Putin AFP / Stringer

Putins vorgetäuschte Reformen

MOSKAU – Als der russische Performance-Künstler Pjotr Pawlenski letzten November den Haupteingang der Moskauer Lubjanka in Brand setzte –  des Hauptquartiers des russischen Inlandsgeheimdienstes FSB und des ehemaligen sowjetischen Geheimdienstes KGB -beschuldigte ihn der Staat, das „kulturelle Erbe“  Russlands zu zerstören. Offenbar zählen brutale Verhöre weltberühmter Künstler, von Dichter Ossip Mandelstam bis hin zu Theaterdirektor Wsewolod Meyerhold, zu einem kulturellen Vermächtnis, das unter stärkstem staatlichen Schutz zu stehen hat.

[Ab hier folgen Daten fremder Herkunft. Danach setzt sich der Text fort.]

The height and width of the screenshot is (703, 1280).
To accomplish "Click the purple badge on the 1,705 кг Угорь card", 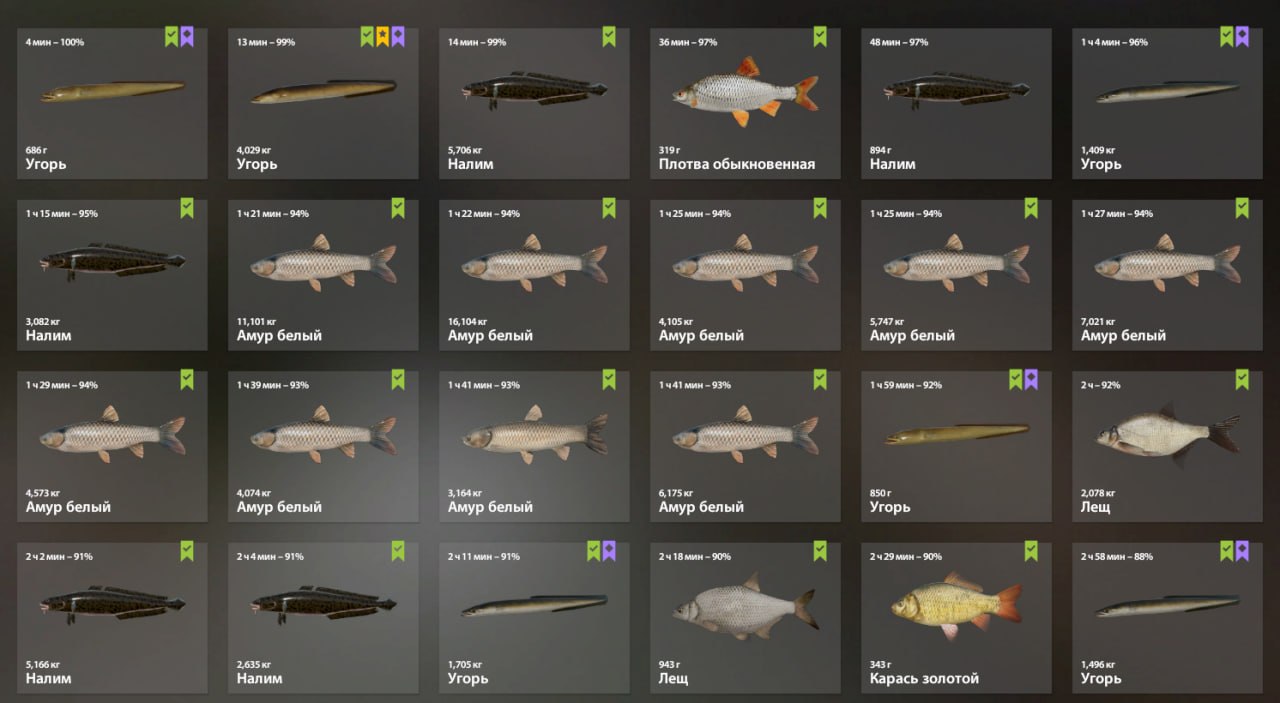I will (x=609, y=551).
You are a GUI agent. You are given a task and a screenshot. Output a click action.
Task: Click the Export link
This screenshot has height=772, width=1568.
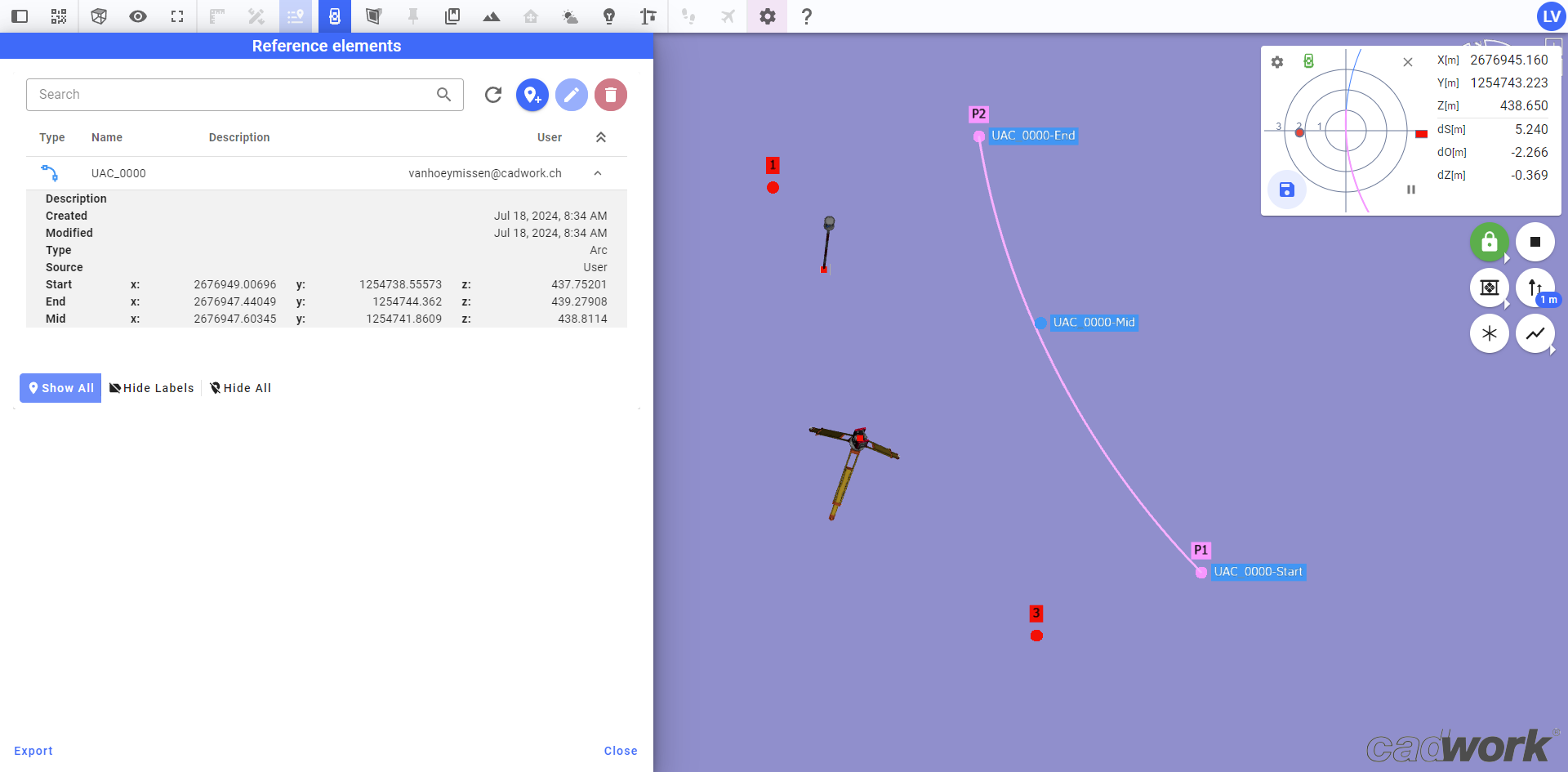33,751
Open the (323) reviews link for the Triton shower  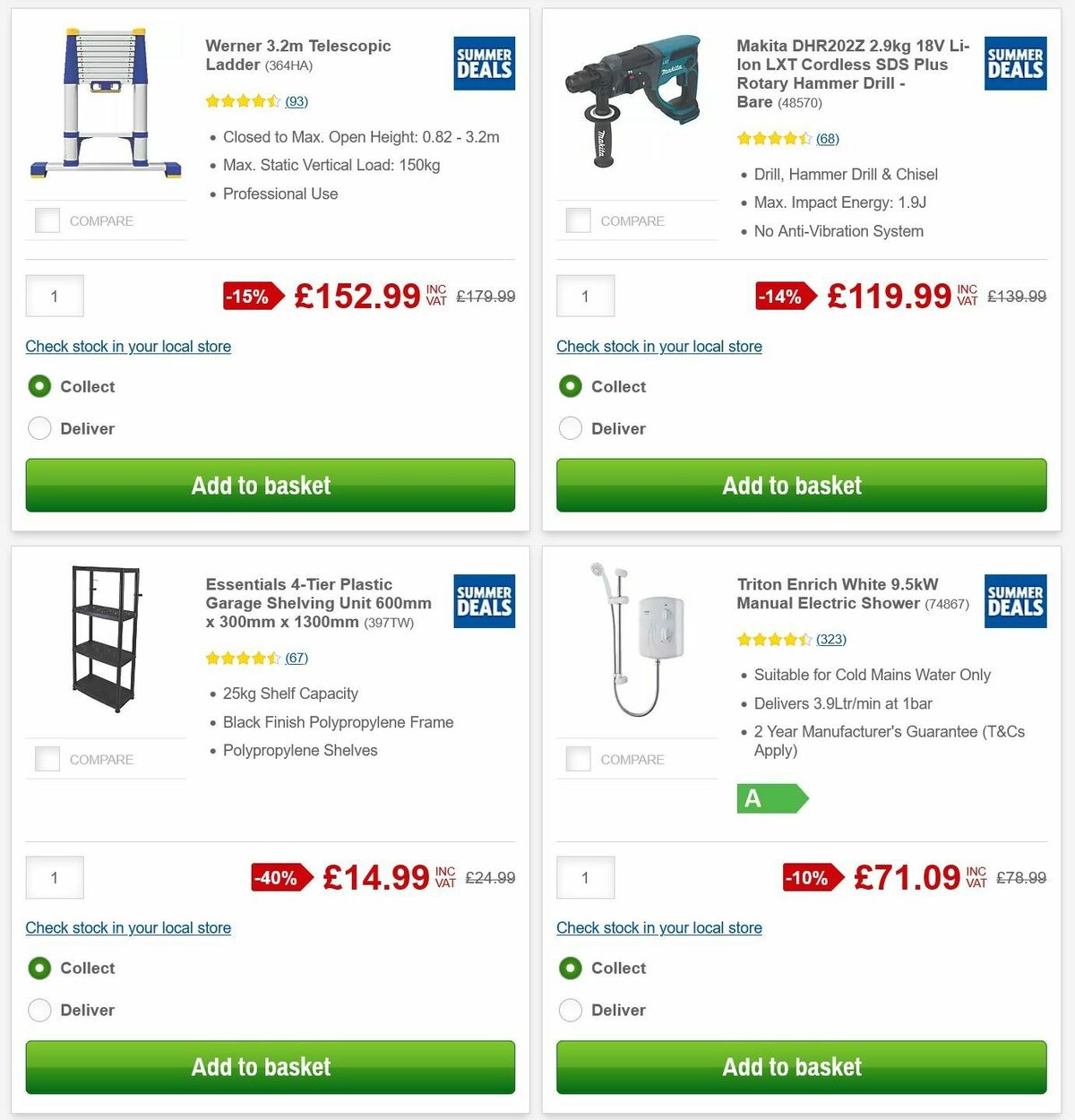[x=830, y=640]
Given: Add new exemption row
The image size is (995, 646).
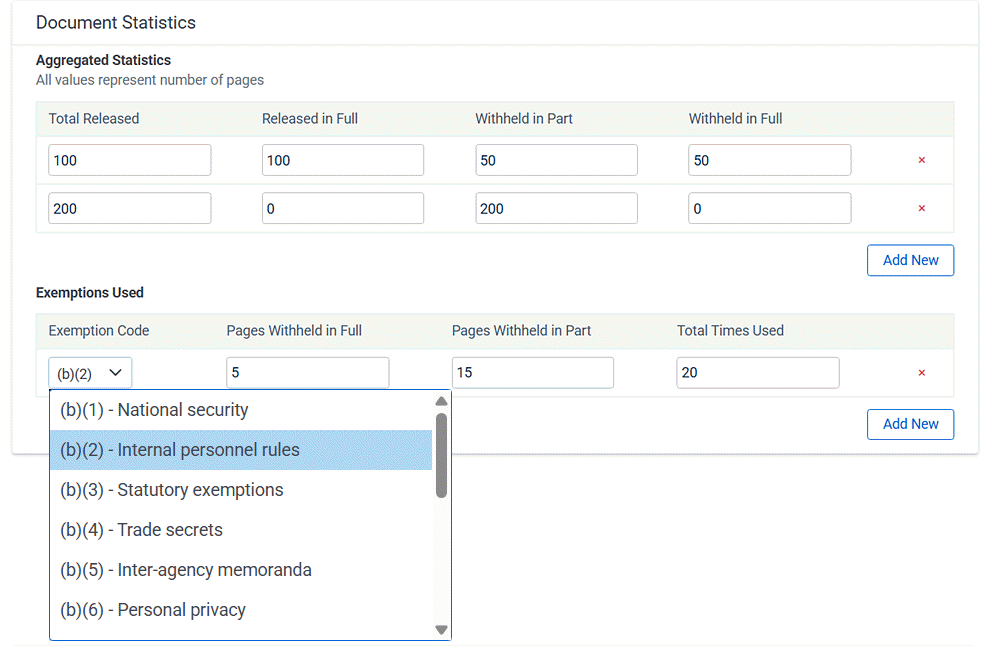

In Wirklichkeit ist es natürlich so, dass die Lubjanka Instrument der Zerstörung des russischen Kulturerbes war. Doch unter Präsident Wladimir Putin – selbst ein KGB-Ehemaliger – zeigt die russische Regierung kein Interesse an der Wirklichkeit. Man bevorzugt Orwellschen Doppelsprech in noch perverserer Ausprägung als zu Sowjetzeiten – ein Beleg für die Propagandafähigkeit des Regimes – und produziert damit erschreckenden Doppeldenk in den Köpfen russischer Bürger.

Unter Joseph Stalin wurden echte Errungenschaften – wie etwa die Industrialisierung und der Sieg im Zweiten Weltkrieg – in der ideologischen Schlacht gegen den Kapitalismus aufgebauscht, während Mandelstam, Meyerhold und Millionen andere durch die Hände der Geheimpolizei umkamen. Der zwar populäre, aber schale Sieg, den man mit der Annexion der Krim erreichte, verblasst im Vergleich mit den Großtaten seiner Vorgänger, weswegen Putin gezwungen ist, von bloßer Ablenkung zu eklatanter Tatsachenverdrehung überzugehen und zu behaupten, der Westen behindere Russlands Erfolg absichtlich.